In der Filmreihe „Double Feature“ zeigt Annika Ström eine erste Version ihres neuesten Films „The Swede“ mit der schwedischen Schauspielerin Gunnel Lindblom in der Hauptrolle.

Die Kunst von Annika Ström ist aggressiv und schüchtern zugleich, ehrerbietig und schonungslos. Sie hält den Finger in die Wunde, die auch die ihre ist, so als würde sie sich selbst immer wieder daran erinnern, dass es bei all den Strategien und Heucheleien zeitgenössischer Kunst auch um die Möglichkeit einer Sprache geht, die dem Menschsein zuträglich ist und das Leben verbessert. Mit tautologischen Formulierungen, die den Großteil ihrer textbasierten Arbeiten kennzeichnen und die den Unterschied zwischen Autorin und Adressat nivellieren, hält sie der Kunst einen Spiegel vor, welcher gleichzeitig die Kunst ist.

Ein Gemälde? Ein Foto? Ein Lied singen!

Und sie wendet sich damit dem alltäglichen Leben zu, den füreinander unsichtbaren Gedanken zweier Menschen, der vermeintlichen Gemeinsamkeit einer Gruppe und der Hoffnung, die darin steckt, wenn man die gleiche Sprache spricht und so tut, als würde man sich verstehen. In einem ihrer Lieder singt sie (im Original auf Englisch): „Was soll ich heute machen? Eine kleine Zeichnung? Ein Gemälde? Ein Foto? Einen Text schreiben? Was sol lich heute machen? Was soll ich heute machen? Jetzt weiß ich's, ein Lied singen, tra la la la tra la la."

Vielleicht zeichnet sich bei Annika Ström nicht nur die Kunst durch einen fundamentalen Respekt gegenüber dem Anderen aus. Ein Respekt, der das eigene Handeln zwingend mit seiner Bedeutungslosigkeit konfrontiert, sodass die Absurdität und die Komik überwiegen (müssen), ohne den (todernsten) Ernst zu verschweigen. „I Have Nothing To Say" lautet eines ihrer treffsicheren Textgemälde, die sich selbst ad absurdum führen, ohne die Wahrheit zu verschweigen und auch, Rimbaud sei Dank, ohne das Ich zu entlarven. Dass Komik als Waffe benutzt werden kann und Kunst eine Waffe ist, das ist der Künstlerin Annika Ström, ob expressis verbis in dem Textgemälde „This Work Refers To All Male Art" oder auf subtile, kennerische Weise in „This Work Refers To Joseph Kosutt", trotz aller Selbstironie ein wichtiges Anliegen. Ob es allerdings stimmt, dass Annika Ström sich meint, wenn sie schreibt: „I Am A Better Artist Than I Deserve", das muss erst noch bewiesen werden.

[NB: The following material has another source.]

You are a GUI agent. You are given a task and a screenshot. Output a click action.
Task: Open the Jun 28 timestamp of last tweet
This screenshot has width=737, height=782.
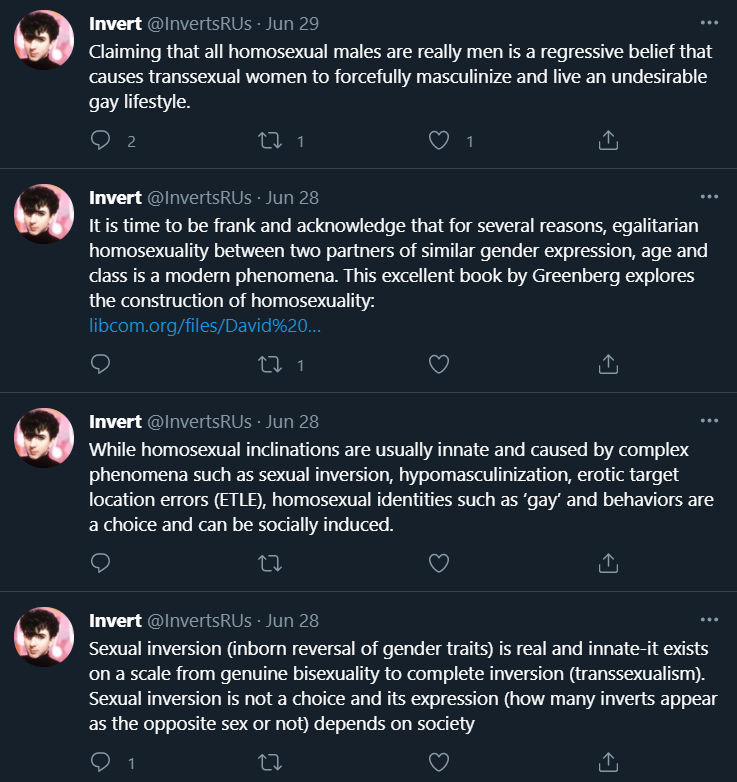pyautogui.click(x=292, y=621)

Neben Liedern, die mitunter nur wenige Sekunden dauern, produziert Annika Ström Filme, die ebenfalls kurz gefasst sind und innerhalb von ein bis drei Minuten das Wesentliche einer Situation erfassen. Einer ihrer auf Super8 gedrehten Filme handelt beispielsweise von jenen Personen, die ihre Konzerte verpasst haben, weil sie eine halbe Stunde zu spät auf dem Konzert eintrafen. Oder es kommen jene Personen zu Wort, die berichten, dass sie bisher noch in keinem Film von Annika Ström mitgespielt haben oder sie haben doch, wurden aber beim Schneiden des Films wieder herausgenommen.I Have Nothing To SaySie entwirft darüber hinaus auch brauchbare Objekte, etwa Fensterbrettkissen, um beim Aus-dem-Fenster-Gucken die Ellbogen zu schonen, oder sie fertigt Garderobenständer mit Handschuhablagen für Bücher. Dies alles geht von alltäglichen Beobachtungen aus, in denen sich das Duell zwischen Liebe und Scham tröstend auf die Augen legt, zwischen der Nichtigkeit einer jeden Handlung und der Bedeutung, die ihr beigemessen wird -- im besten Fall, versteht sich.

Annika Ström war bereits als Musikerin in der SCHIRN in der Konzertreihe „In Concert" und 2010 mit einem großen Textbanner mit der Aufschrift: „I Would Like So Much To Do A Public Art Work Here" Teil von „Playing the City 2". In der Filmreihe „Double Feature" zeigt sie nun eine erste Version ihres neuesten Films „The Swede" mit der schwedischen Schauspielerin Gunnel Lindblom in der Hauptrolle. Gefolgt von Ingmar Bergmans „Das Schweigen" von 1963, in dem Gunnel Lindblom ebenfalls zu sehen ist.